Das Gericht hat folgende Feststelllungen getroffen:
Der Betroffene fuhr am 29.10.2007 um 01.00 Uhr mit dem Pkw Ford, amtliches Kennzeichen ... auf der Bundesstraße B 102 in Höhe des Gewerbeamtes Fenn in Richtung Rathenow. Dort gilt eine Geschwindigkeitsbeschränkung von 80 km/h, die durch das Verkehrszeichen 274.1 angezeigt wird.
Zu diesem Zeitpunkt fand dort eine Geschwindigkeitsmessung statt.

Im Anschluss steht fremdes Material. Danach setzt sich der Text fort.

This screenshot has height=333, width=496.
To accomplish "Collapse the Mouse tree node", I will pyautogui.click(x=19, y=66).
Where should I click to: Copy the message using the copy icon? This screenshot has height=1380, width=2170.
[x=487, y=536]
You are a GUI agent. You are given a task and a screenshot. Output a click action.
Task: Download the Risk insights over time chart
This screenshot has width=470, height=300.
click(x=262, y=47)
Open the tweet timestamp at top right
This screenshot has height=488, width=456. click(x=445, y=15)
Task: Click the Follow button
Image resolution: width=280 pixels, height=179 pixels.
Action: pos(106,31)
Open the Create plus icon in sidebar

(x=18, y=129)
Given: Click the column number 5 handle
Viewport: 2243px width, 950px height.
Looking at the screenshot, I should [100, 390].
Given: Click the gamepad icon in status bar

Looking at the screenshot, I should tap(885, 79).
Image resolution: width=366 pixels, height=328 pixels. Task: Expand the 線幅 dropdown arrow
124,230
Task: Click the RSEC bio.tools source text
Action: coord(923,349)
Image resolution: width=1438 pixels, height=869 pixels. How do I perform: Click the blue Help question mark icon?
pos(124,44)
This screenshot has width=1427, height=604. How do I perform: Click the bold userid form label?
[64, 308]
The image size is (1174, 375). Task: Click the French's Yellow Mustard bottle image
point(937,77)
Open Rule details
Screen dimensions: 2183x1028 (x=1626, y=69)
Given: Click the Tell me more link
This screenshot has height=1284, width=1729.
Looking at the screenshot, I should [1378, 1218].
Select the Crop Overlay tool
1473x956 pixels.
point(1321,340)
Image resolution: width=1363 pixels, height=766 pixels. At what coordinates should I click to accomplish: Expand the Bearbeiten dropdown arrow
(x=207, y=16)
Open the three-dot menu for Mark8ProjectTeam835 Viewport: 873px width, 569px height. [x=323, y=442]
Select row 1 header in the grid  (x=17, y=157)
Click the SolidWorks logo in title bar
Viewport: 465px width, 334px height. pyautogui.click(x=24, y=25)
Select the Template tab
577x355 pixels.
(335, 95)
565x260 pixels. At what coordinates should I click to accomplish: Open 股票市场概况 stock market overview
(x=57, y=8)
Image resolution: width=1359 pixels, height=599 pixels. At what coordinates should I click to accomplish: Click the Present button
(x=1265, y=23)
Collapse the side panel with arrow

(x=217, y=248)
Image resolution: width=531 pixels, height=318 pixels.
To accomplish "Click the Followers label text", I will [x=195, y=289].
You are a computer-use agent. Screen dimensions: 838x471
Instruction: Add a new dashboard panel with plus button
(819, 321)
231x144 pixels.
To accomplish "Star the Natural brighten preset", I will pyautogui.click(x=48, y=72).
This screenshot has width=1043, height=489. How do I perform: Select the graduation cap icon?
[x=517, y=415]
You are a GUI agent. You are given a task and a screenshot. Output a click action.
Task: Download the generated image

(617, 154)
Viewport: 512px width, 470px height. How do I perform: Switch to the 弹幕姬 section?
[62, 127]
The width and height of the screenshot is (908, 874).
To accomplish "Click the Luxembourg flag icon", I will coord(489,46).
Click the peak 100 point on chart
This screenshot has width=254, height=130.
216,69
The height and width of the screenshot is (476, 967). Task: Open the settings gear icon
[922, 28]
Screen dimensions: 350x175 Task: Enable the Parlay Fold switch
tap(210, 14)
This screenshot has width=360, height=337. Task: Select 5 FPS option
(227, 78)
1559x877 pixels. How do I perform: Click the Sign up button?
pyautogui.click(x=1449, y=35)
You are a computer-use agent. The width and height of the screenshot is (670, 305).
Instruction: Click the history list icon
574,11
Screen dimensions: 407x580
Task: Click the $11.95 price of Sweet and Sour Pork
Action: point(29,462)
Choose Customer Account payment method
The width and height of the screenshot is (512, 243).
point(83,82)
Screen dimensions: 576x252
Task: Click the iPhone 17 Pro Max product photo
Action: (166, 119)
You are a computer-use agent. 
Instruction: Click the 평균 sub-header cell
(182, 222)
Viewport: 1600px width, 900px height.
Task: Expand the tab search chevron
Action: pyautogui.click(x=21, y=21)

Die Geschwindigkeitsmessung wurde mit einem bis Ende 2008 geeichten Lasergeschwindigkeitsmessgerät Riegl LR90-235/P von den Polizeibeamten H. und K. durchgeführt, die entsprechend geschult worden waren.
Die auf eine Entfernung von 373,0 m gemessene Geschwindigkeit des vom Betroffenen geführten Fahrzeuges soll nach Abzug des Toleranzwertes von 5 km/h noch 147 km/h betragen haben.
Die Verwaltungsbehörde erließ gegen den Betroffenen am 17.01.2008 einen Bußgeldbescheid, in dem sie eine Geldbuße von 320,00 € festsetzte und ein Fahrverbot von 2 Monaten anordnete.
II.
Der Betroffene war aus tatsächlichen Gründen freizusprechen.
Die Messung vom 29.10.2007 entspricht nicht den Vorgaben an ein standardisiertes Messverfahren und ist unwirksam.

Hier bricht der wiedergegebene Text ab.